● Document excerpt
────────────────

The terrorist attacks by the group continued. And the new government started to advance an increasingly sectarian agenda. These two played off each other in a downward spiral that was given a fresh boost of blood when the civil war in Syria erupted in 2011. Drawing on its existing networks (that were leftovers from when Syria was used as a staging point by the organisation to launch attacks into Iraq), the leadership sent a cell to Syria to explore what opportunities existed within the emerging fight there. This cell became the seed that grew into Jabhat al Nusrah and ultimately IS – a label the group adopted when in June 2013 IS leader Abu Bakr al-Baghdadi decided it was time to reveal this link between his Iraqi group and Jabhat al Nusrah. This led to divisions and the breaking up of the two organisations.

For IS, however, it was the beginning of an upward trajectory, building on this division to grow itself substantially in Syria (with Raqqa as its capital) and in 2014 taking over Iraq’s second biggest city of Mosul. We then reach the apex of IS’s success and the biggest expansion of the group yet.

────────────────

● What to do
#1 List every place named in the passage on the rise of IS.
#2 Pick up the passage on the rise of IS after its final sentence and carry it forward.

● Data block
────────────────

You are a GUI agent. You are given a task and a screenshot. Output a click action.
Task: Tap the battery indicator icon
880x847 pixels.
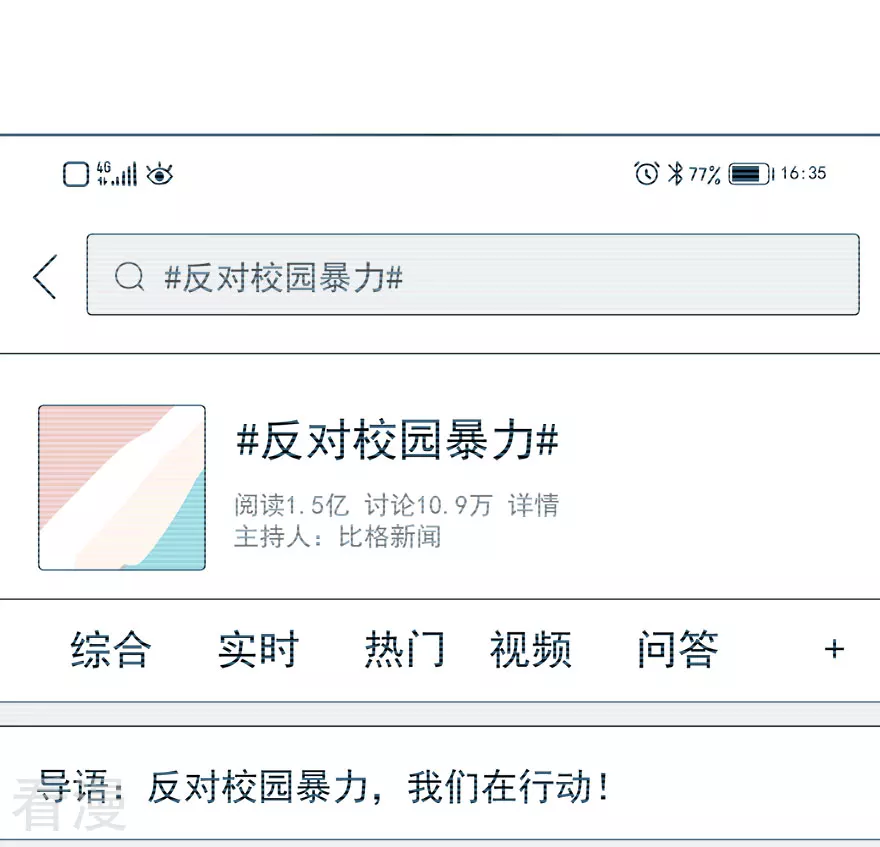point(751,173)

────────────────

● Results of the exercise
#1 Syria, Iraq, Raqqa, Mosul

#2
It now seems that this growth had a shelf life of just two-and-a-half years. As the group appears to be losing Mosul, it is likely that we will see the beginning of a period of retraction. But this will not be its end – rather, it will flee back to the hills and the ungoverned spaces in Iraq and Syria from where it will continue a persistent terrorist strategy in both countries. Here it will bide its time until the moment presents itself to rise up. Waiting until the governance in Iraq and Syria fails its people again, the group can paint itself as the protector of Sunnis and once more build on that group's disenfranchisement to win supporters and occupy a space vacated by local governments.

IS's grip on power might currently be slipping but as history has shown, it has waxed and waned depending on the context it is operating in. We are now going to see a period of withdrawal, but unless attention is paid by the global community, it will expand again in the future.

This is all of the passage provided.